Die Regierung Sharif war auch besessen vom Autobahnbau. Sharif wollte, dass die Straßen innerhalb von Tagen gebaut werden. Jedes Hindernis sollte beseitigt werden, ohne dass Alternativen in Betracht gezogen wurden. Dem entsprechend wurden viele historische Gebäude abgerissen, was eine verbreitete Unzufriedenheit unter der städtischen Bevölkerung hervorrief.
Trotz seiner Demagogie war Sharif nicht in der Lage, die Tagesordnung des IWF durchzuführen, die eine rasche Privatisierung der wichtigsten Institutionen des öffentlichen Sektors wie Eisenbahn, Telekommunikation und Elektrizitätsversorgung vorsah. Er legte sich mit einigen internationalen Energieunternehmen an, die mit der früheren Regierung von Benazir Bhutto Verträge für den Bau von Kernkraftwerken abgeschlossen hatten. Diese Verträge erlaubten den Energiekonzernen Elektrizität zu einem Preis zu verkaufen, der über dem im internationalen Wettbewerb üblichen lag. Die Energiemultis hatten die Regierung Bhutto bestochen, damit sie diesen Verträgen zustimmte. Die Sharif-Clique profitierte nicht von diesen Bestechungsgeldern und war somit gegen diese Abkommen. Letztendlich intervenierte die Weltbank, die Sharif zu einem Kompromiss mit den Energieunternehmen drängte.
Die Regierung Sharif testete auch eine Atombombe - trotz der heuchlerischen Proteste der USA. Er führte Krieg mit Indien und verlor. Dies isolierte die Regierung von ihrer religiösen Gefolgschaft und ihren internationalen Unterstützern. Die Regierung hoffte noch auf umfassende Handelsbeziehungen mit dem Daewo- Konzern. Doch dieser koreanische Multi befindet sich in einer tiefen Krise und ist nicht bereit, seine Operationen in Pakistan auszuweiten.
Die Regierung Sharif war schwach, instabil und isoliert. Überraschenderweise hinderte sie dies nicht daran, ihren Konflikt mit der militärischen Hierarchie zu verschärfen.
Der Militärputsch rief von Seiten der Massen keinerlei Widerstand hervor. Es gab eine gewisse Verwirrung unter der Bevölkerung und in einem gewissen Ausmaß auch Erleichterung. Das Militär hat seine Strategie noch nicht entwickelt. Anders als bei früheren Staatstreichen haben die Generäle die Religion nicht als den Hauptvorwand für ihre Aktionen benutzt.

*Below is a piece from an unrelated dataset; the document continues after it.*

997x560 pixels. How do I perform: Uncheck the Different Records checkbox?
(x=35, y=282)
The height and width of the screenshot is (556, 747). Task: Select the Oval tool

Wenn die Generäle versuchen, eine offene Militärherrschaft unter dem Kriegsrecht zu errichten, könnten sie mit der Opposition des IWF, der Weltbank und der US-Regierung rechnen. Es ist deshalb wahrscheinlicher, dass sie eine zivile Marionettenregierung unter vollständiger militärischer Kontrolle einsetzen werden.
Das Hauptziel dieser sog. Zivilregierung wird die rasche Durchsetzung der IWF-Tagesordnung sein. Für die Linke und die Gewerkschaftsbewegung in Pakistan ist der Machtantritt der Militärs ein weiterer Rückschlag.
Farooq Tariq

Der Autor ist Generalsekretär der Labour Party of Pakistan.